On Jan. 13, as indicated,  the Secret Service took command of arguably one of the largest security operations in modern times — preparations at the Capitol, other federal buildings, and throughout most of Washington. They did this in rapid fashion, without the benefit of the ramp-up time that is customary for such large security operations. By comparison, the G7 Summit held in the United Kingdom that year was secured with about 6,500 police officers whose footprint lasted until just before the summit began and ended when the last attending leader left.

For this NSSE, the Secret Service had to not only mobilize thousands of its personnel from around the world but also coordinate a security plan with 15,000 National Guard troops, thousands of federal, state and local police and tactical officers, and erect several layers of eight-foot-high steel fencing.  

The planning included cyber threat analysis, setting up radio transmitters, video and audio capabilities, coordinating with the Federal Aviation Authority for air security, the U.S. Coast Guard for maritime security, and searching and securing grounds that not only Secret Service protectees but also the inauguration attendees would cover. 

Adding to the security profile — and following the Secret Service protective methodology of stopping a threat before it’s in front of you — the agency enacted and managed a joint transportation plan that included security preparations and counter-measures at almost every D.C. mass transit hub, airport, maritime route and road, extending into Maryland and Virginia.  
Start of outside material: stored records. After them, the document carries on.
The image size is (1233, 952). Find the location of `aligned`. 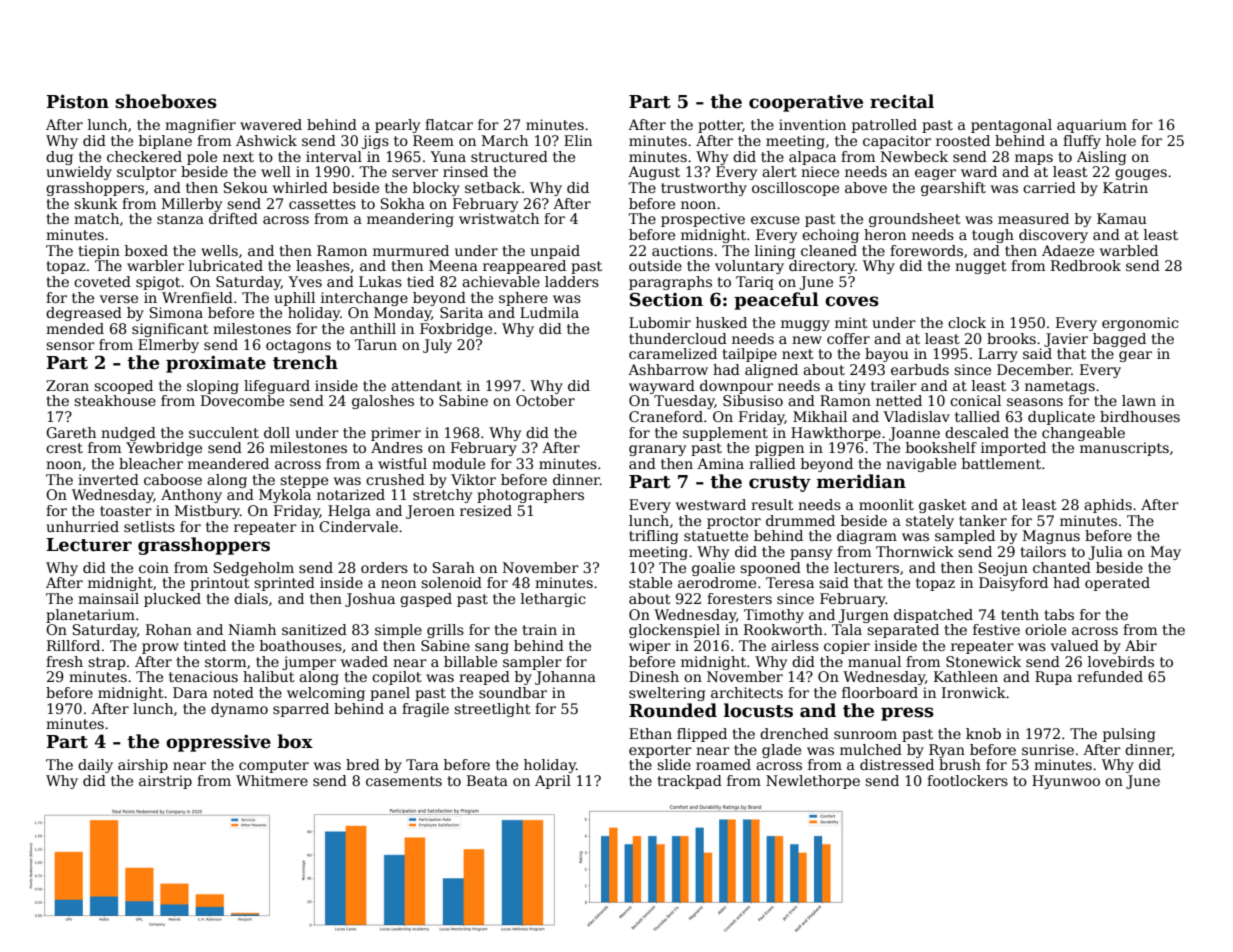

aligned is located at coordinates (771, 371).
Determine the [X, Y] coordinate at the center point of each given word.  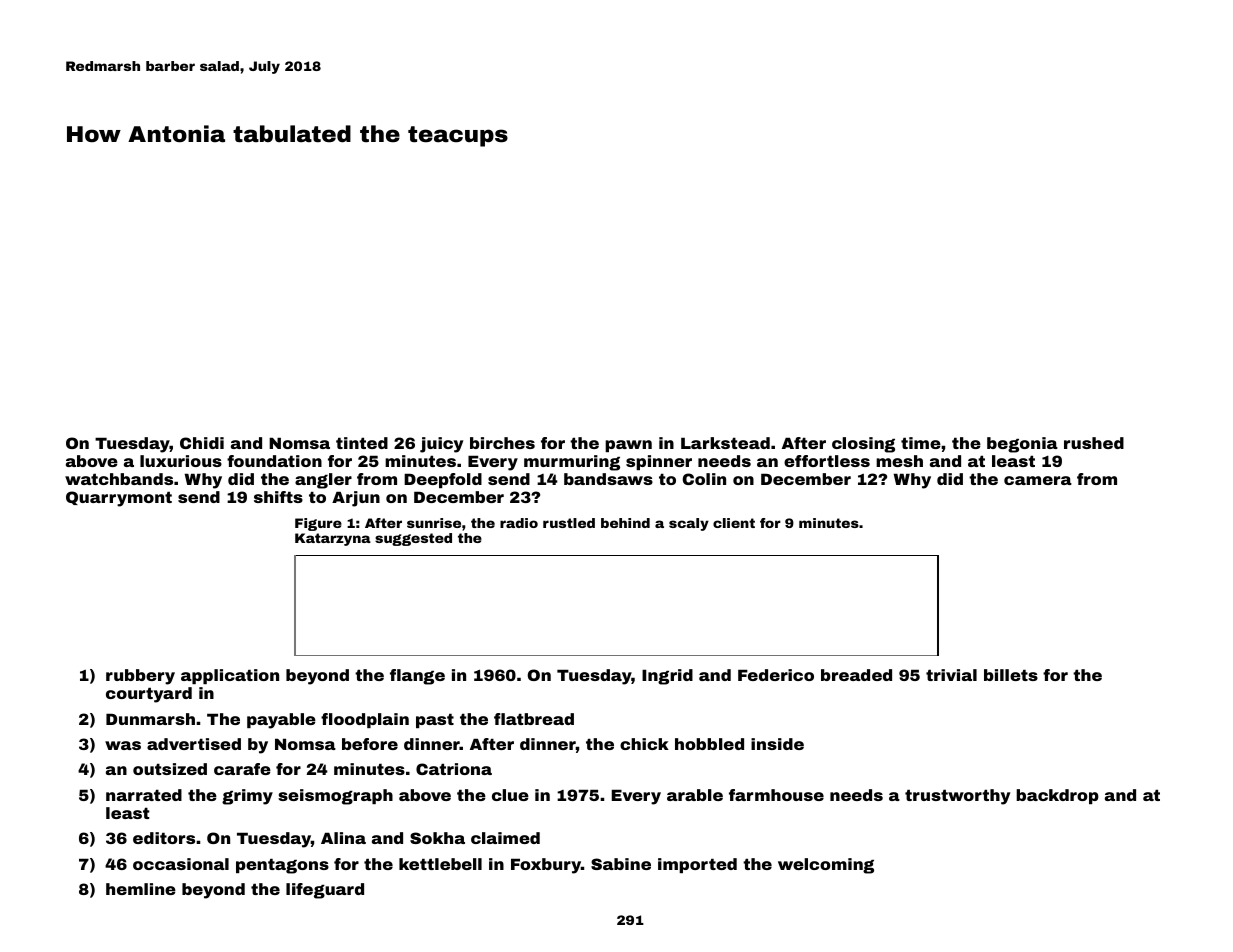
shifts [278, 497]
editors [164, 838]
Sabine [621, 864]
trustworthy [957, 797]
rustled [569, 523]
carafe [242, 769]
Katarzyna [333, 539]
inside [777, 744]
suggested [413, 539]
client [734, 523]
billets [1011, 675]
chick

While all this was underway, on Jan. 16, 2021, Congress evidently sent Homeland Security a broad preservation and production request, addressed to the DHS Intelligence and Analysis office. On Feb. 26, 2021, the IG sent its request for records to the Secret Service, which informed the IG on March 4 that there was a record-keeping problem.   

So, when people ask, why didn’t the Secret Service do a better job of securing its texts after the Jan. 6 riot, the reason might be basic: Its agents were busy protecting the nation’s capital and the transition of power so that everyone in D.C. was safe.    

Donald J. Mihalek is retired senior Secret Service agent and regional field training instructor who served on the President’s Detail during two presidential transitions. He also was a police officer and served in the U.S. Coast Guard. He is currently executive vice president of the Federal Law Enforcement Officers Association (FLEOA) Foundation.